Exercising at designated heart rate zones and durations the body will respond with:

  • An increased energy output for all activities because of better heart, respiratory, and circulatory function which results in higher cardiovascular efficiency.
  • High efficiency fat burning.
  • An increase in caloric expenditure to offset any caloric intake that often leads to an increase in body fat composition.
  • Improvement in digestive function.
  • Stress Reduction
  • Supporting the body’s hormonal balance, which can help your mood.

Examples of aerobic exercise are: Running, cycling, climbing stairs, rowing, rope jumping.

2. Strength Training: it is activity that involves controlled movement of a resistance through space and time, and performed in a series of sets and repetitions. The purpose is to challenge the musculoskeletal system for better posture, stronger bones, improved strength, and reduce the risk and/or severity of an injury. Strength training also adds lean muscle to our frame, which is beneficial for increasing the ability to burn more calories at rest, due to the energy requirements to sustain muscle tissue activity. It is actually in the belly of the muscle where the most fat is burned.

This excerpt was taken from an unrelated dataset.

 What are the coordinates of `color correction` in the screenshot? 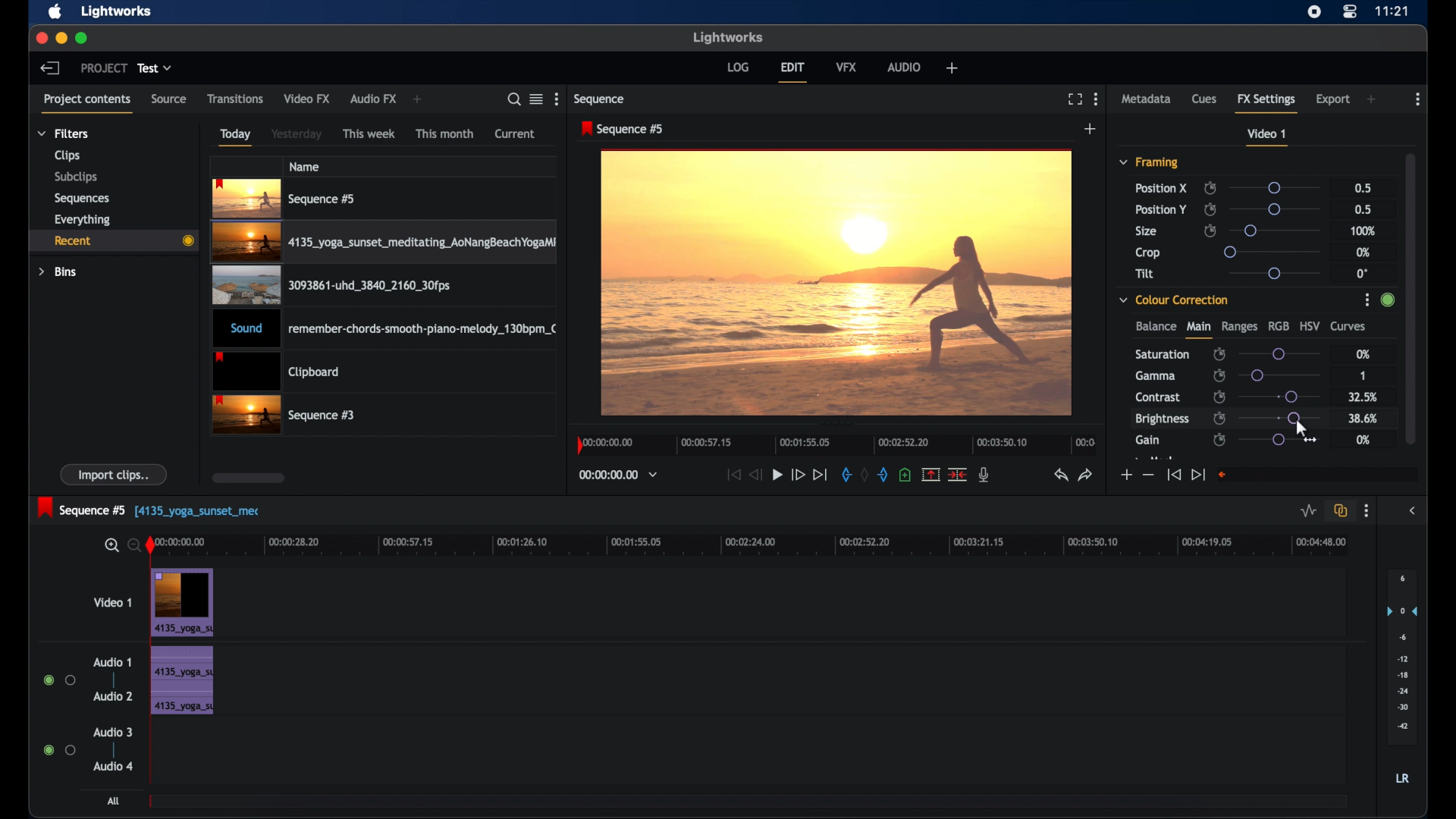 It's located at (1174, 300).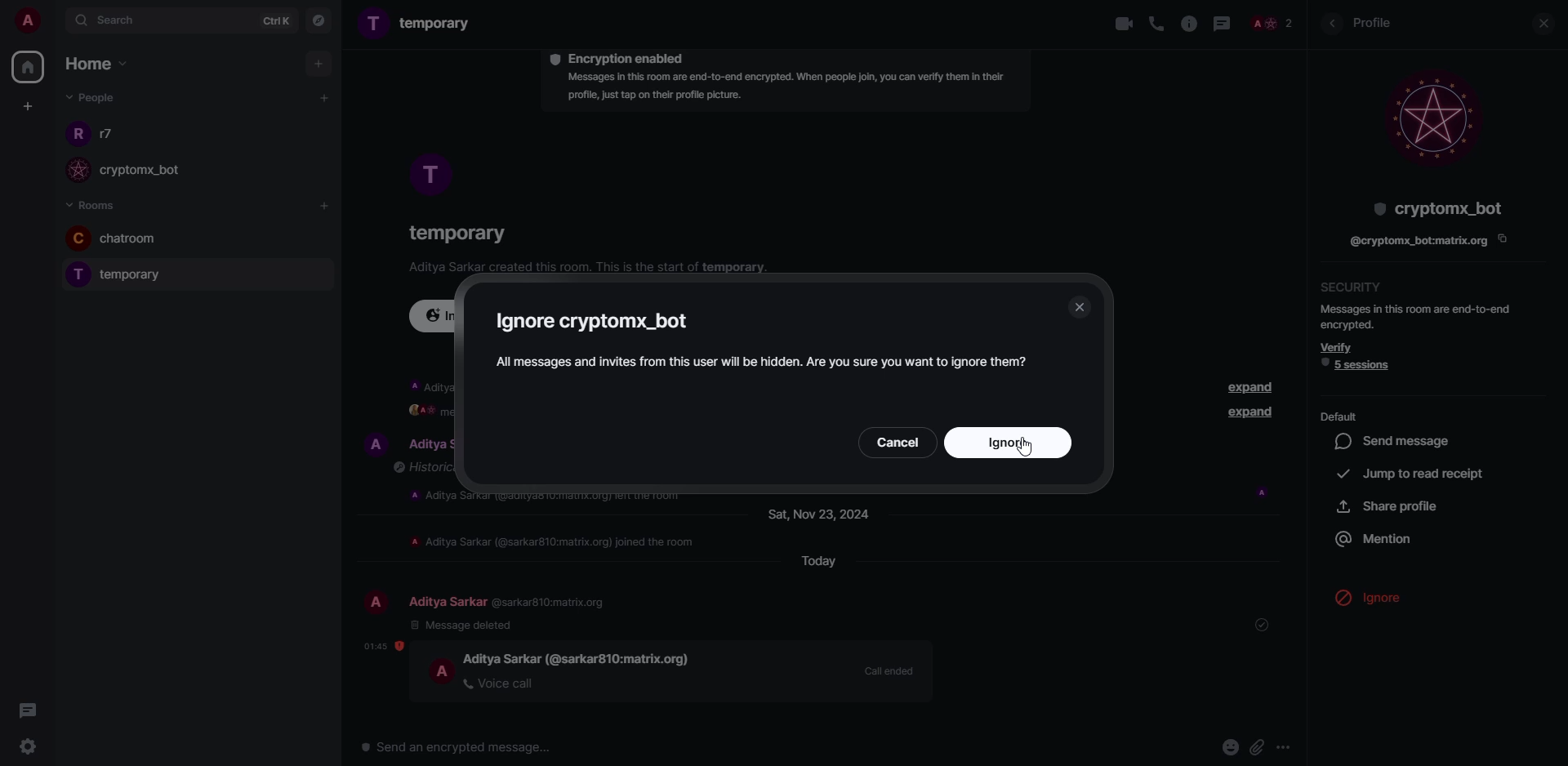  Describe the element at coordinates (418, 24) in the screenshot. I see `room` at that location.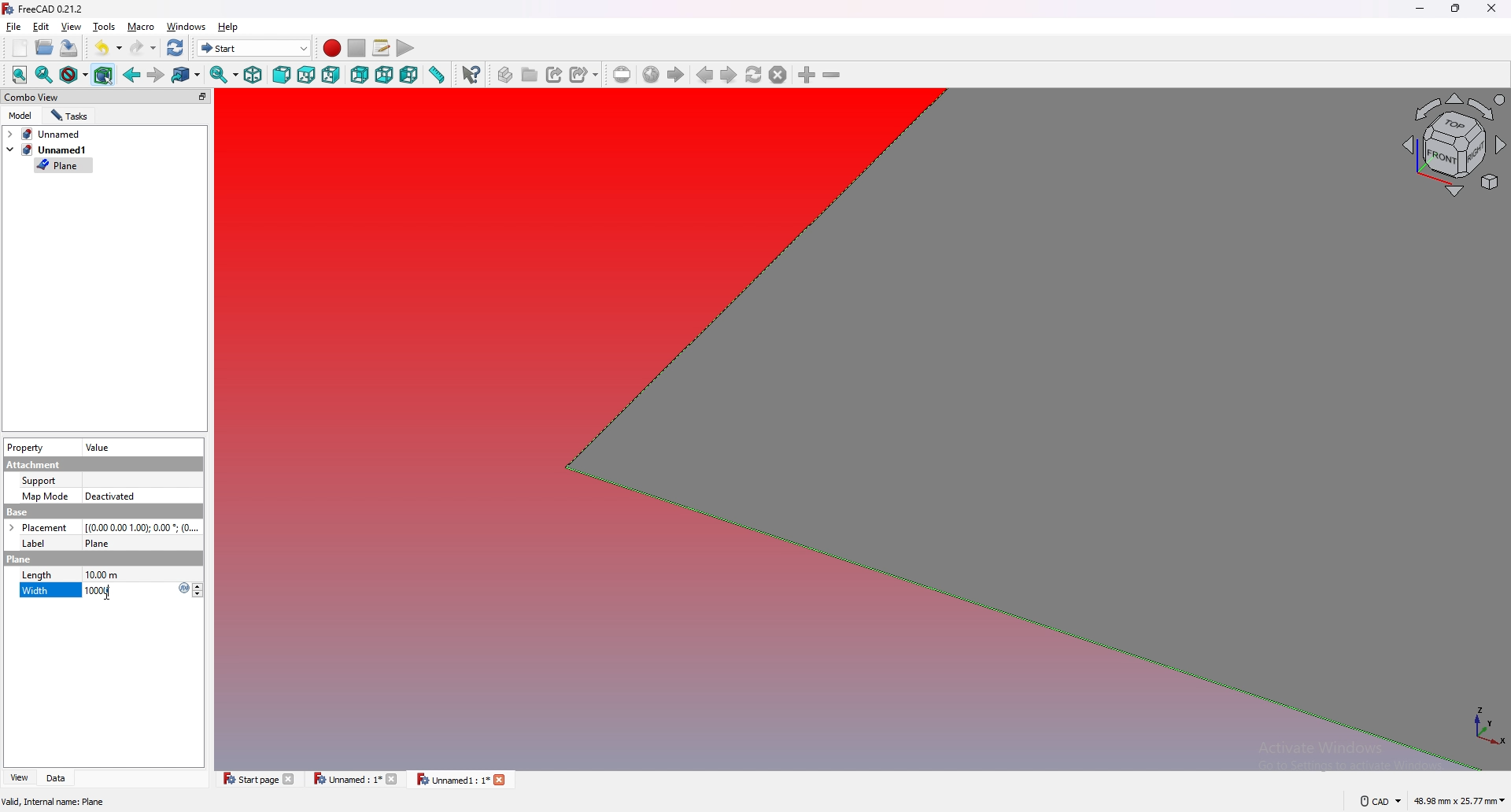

Examples of Strength Training are: Push-ups, Pull-ups, back row, biceps curl, abdominal crunches, dumbbell shoulder press.

3. Stretching: it involves actively positioning the body and it’s limbs with the intention of lengthening and activating shortened, and therefore less efficient, muscle. The results of obtaining the optimal length of the muscles supports and or creates improved posture, aches and pain relief in muscles and joints, stiffness in muscles and joints, reduces risk of injury, and reduces stress in muscles.

One or more of these examples should be applied to most of the functional muscles in the body: static holds, active isolated stretches, and PNF stretching.